Ilustración: Café Tingis en el Zoco Chico de Tánger, 1957. |
La sinceridad de su joven narrador resulta tan sorprendente como perspicaz, aunque las nefastas influencias familiares tiñen su idea de cómo deberían ser las relaciones entre hombre y mujer, y la pobreza extrema hace que cualquier cosa le sea lícita. En alguna ocasión traspasa claramente la frontera entre el bien y el mal, el daño a inocentes es evidente, y lo juzgamos con dureza cuando antes lo comprendíamos. Quizá por eso difícilmente nos llama a la conmiseración, el chico es demasiado espabilado para ello. Vive en un estado en donde el juicio queda suspendido porque las necesidades básicas apremian. En este sentido se asemeja a la picaresca, de hecho Chukri fue un escritor muy consciente de la tradición española, a la que hace múltiples referencias, mezclada con el descaro sexual más propio de La lozana andaluza.

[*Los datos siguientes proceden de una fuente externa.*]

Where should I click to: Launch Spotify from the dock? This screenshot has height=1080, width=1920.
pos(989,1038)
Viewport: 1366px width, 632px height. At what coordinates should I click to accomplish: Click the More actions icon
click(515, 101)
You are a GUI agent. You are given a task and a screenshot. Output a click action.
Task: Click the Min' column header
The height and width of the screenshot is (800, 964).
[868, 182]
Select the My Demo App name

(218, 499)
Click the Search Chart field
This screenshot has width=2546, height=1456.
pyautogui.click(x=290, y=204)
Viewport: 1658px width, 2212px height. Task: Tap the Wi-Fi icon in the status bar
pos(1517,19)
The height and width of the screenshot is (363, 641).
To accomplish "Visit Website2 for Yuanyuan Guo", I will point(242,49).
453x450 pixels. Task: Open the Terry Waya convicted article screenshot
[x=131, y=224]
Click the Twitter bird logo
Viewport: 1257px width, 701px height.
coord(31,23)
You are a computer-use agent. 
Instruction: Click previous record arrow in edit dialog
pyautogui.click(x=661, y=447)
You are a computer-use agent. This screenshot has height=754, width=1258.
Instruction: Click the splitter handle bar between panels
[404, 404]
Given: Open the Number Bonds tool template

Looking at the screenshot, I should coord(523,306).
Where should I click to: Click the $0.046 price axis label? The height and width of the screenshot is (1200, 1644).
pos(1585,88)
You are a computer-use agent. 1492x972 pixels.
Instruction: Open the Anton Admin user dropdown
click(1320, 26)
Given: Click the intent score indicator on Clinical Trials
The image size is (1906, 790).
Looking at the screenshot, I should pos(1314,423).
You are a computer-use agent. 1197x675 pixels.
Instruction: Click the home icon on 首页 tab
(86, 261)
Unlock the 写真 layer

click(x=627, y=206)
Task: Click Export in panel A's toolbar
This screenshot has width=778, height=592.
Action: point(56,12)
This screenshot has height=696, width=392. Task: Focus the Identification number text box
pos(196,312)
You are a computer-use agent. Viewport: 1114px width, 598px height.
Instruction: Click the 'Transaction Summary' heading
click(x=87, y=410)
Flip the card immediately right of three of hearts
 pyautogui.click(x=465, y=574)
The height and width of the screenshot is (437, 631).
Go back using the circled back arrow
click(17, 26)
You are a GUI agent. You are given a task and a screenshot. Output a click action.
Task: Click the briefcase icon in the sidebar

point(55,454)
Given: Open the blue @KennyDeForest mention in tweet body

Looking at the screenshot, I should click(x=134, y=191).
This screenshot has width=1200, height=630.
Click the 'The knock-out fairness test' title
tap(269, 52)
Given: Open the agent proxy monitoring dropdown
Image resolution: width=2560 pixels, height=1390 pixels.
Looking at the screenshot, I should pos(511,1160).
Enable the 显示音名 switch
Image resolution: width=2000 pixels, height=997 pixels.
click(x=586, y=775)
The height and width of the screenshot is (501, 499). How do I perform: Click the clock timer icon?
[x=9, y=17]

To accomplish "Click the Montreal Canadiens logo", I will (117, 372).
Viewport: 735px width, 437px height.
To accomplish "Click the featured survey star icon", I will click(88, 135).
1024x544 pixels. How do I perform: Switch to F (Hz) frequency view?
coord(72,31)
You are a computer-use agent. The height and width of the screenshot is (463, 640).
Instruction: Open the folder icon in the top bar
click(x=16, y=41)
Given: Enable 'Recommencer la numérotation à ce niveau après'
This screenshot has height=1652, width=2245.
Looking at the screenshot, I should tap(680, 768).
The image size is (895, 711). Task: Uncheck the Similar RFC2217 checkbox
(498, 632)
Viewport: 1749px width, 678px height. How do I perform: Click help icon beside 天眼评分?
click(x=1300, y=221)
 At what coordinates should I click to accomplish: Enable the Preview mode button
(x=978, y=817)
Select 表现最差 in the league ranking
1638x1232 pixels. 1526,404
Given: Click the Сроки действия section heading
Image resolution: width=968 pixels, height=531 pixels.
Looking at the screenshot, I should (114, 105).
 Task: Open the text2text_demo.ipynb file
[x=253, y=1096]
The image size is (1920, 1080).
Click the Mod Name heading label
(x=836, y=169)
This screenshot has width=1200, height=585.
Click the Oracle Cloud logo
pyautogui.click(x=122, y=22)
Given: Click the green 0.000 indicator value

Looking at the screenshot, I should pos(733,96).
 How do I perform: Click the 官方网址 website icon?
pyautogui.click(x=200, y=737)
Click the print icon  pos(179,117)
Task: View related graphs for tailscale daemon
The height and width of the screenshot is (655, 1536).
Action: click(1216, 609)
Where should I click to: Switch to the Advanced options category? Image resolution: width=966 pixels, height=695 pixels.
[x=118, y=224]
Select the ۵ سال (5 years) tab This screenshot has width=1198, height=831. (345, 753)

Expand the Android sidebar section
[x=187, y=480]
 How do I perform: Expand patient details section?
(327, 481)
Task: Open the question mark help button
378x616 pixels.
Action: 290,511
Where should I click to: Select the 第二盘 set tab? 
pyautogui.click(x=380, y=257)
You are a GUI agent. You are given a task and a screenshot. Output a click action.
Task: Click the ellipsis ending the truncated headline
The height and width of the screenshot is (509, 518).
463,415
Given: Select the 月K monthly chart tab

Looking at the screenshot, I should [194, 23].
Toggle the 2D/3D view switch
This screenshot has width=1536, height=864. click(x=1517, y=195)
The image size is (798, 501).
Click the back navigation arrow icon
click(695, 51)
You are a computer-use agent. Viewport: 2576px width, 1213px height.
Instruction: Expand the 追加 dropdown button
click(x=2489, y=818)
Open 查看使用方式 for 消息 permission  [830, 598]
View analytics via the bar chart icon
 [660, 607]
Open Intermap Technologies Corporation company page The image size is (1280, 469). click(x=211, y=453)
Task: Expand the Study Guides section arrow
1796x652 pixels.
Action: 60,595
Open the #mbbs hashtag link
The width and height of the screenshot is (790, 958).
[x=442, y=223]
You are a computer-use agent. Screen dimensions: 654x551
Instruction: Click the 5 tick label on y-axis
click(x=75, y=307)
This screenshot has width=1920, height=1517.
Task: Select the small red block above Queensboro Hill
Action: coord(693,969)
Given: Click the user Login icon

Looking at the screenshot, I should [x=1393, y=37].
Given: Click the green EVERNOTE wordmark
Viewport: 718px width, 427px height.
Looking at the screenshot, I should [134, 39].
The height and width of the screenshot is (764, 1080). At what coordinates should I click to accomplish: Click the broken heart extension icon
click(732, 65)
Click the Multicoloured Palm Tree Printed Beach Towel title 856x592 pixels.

La novela se desarrolla en un Marruecos colonial en donde el alcohol, las drogas, la prostitución, las navajas, los niños sin casa, la homosexualidad o el contrabando son parte natural del entorno de este joven que se ve envuelto en todo tipo de líos y desventuras, dominado por sus ensoñaciones y pulsiones eróticas. El sexo aparece o sometido al intercambio económico o a la tiranía, y llegará a convertirse en la única motivación de un narrador que no conoce otra realidad que una vida dominada por la pobreza, la ignorancia y la ebriedad, en donde encontrar a alguien en quien confiar es con suerte una experiencia transitoria. Después de leer esta primera novela de la trilogía es muy posible que el lector se lance a las otras dos, Tiempo de errores y Rostros, amores y maldiciones. No quedará decepcionado ya que desarrollan y cierran un ciclo vital, pero buscará en vano los restos de la primera.